---------- Provided material

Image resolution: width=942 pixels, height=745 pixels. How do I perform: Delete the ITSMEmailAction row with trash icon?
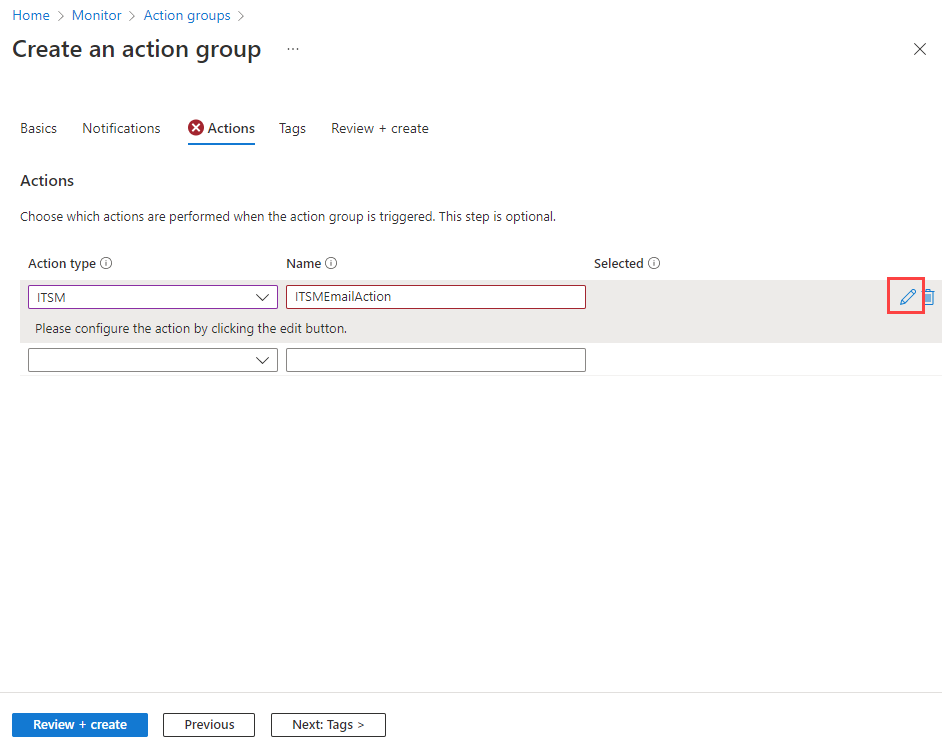929,297
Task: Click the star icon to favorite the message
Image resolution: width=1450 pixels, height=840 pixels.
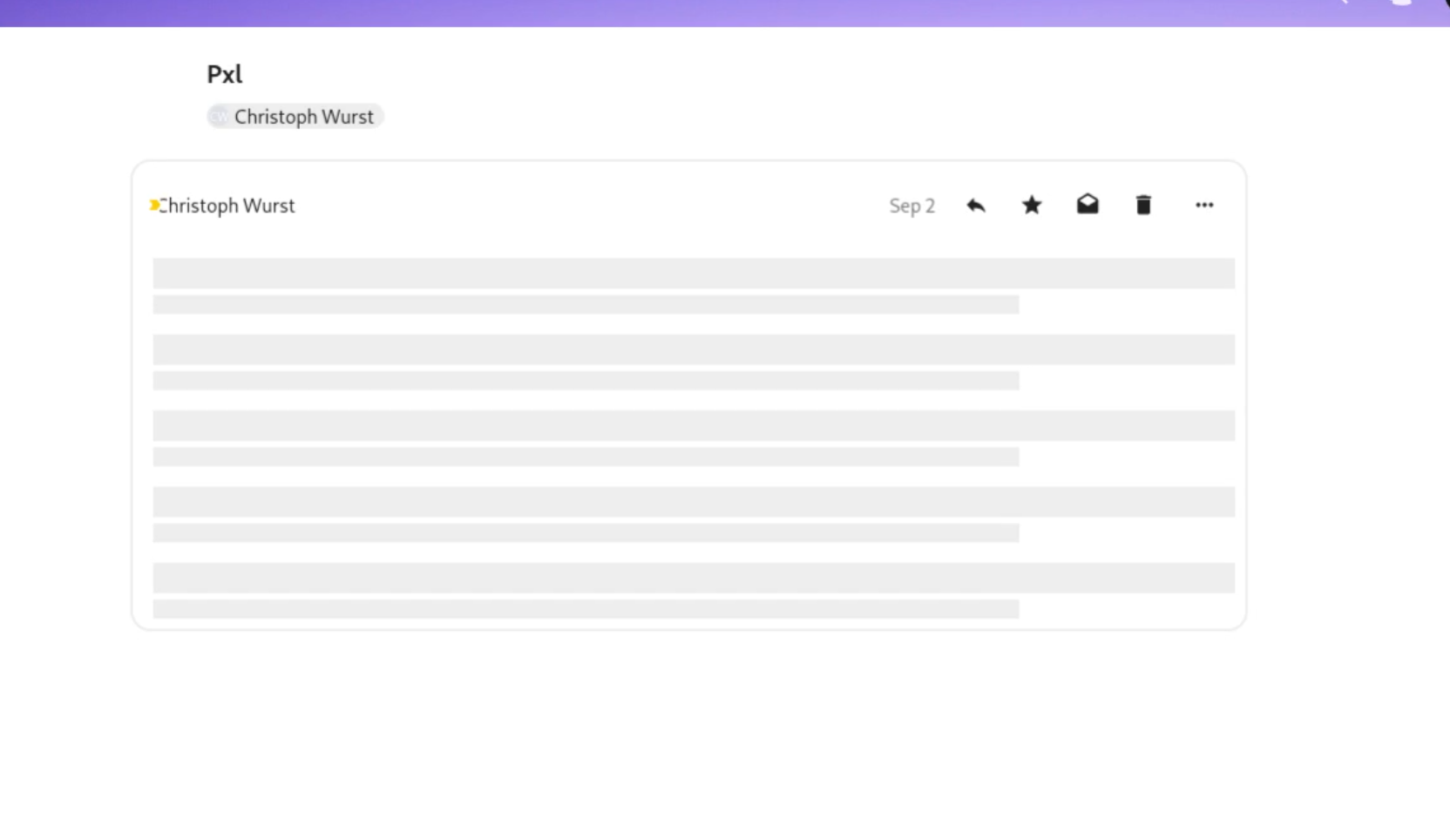Action: click(x=1032, y=205)
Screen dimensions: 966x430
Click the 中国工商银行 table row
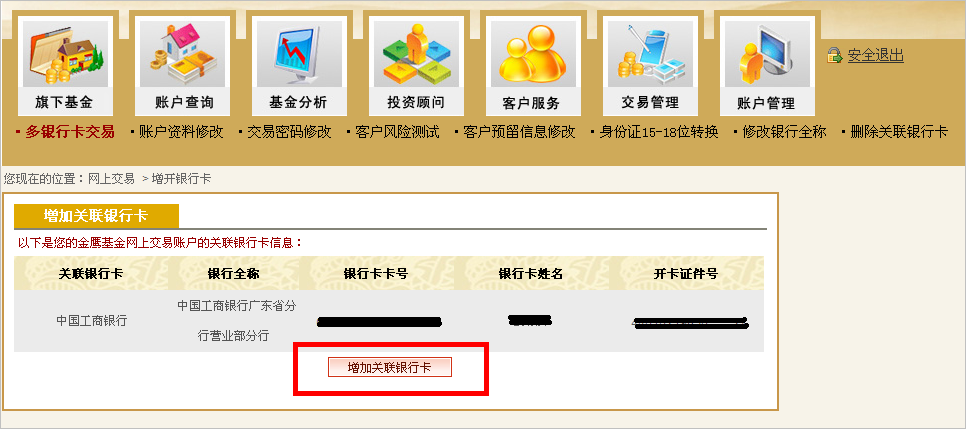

--------------------

• **Requirements**
Format the lines of these records as a Markdown table with the columns "Row" and "Line," numbering each row and skipping blank lines. Leave the pictures out.

• **Correct result**
| Row | Line |
|---|---|
| 1 | Image resolution: width=942 pixels, height=745 pixels. How do I perform: Delete the ITSMEmailAction row with trash icon? |
| 2 | 929,297 |
| 3 | Task: Click the star icon to favorite the message |
| 4 | Image resolution: width=1450 pixels, height=840 pixels. |
| 5 | Action: click(x=1032, y=205) |
| 6 | Screen dimensions: 966x430 |
| 7 | Click the 中国工商银行 table row |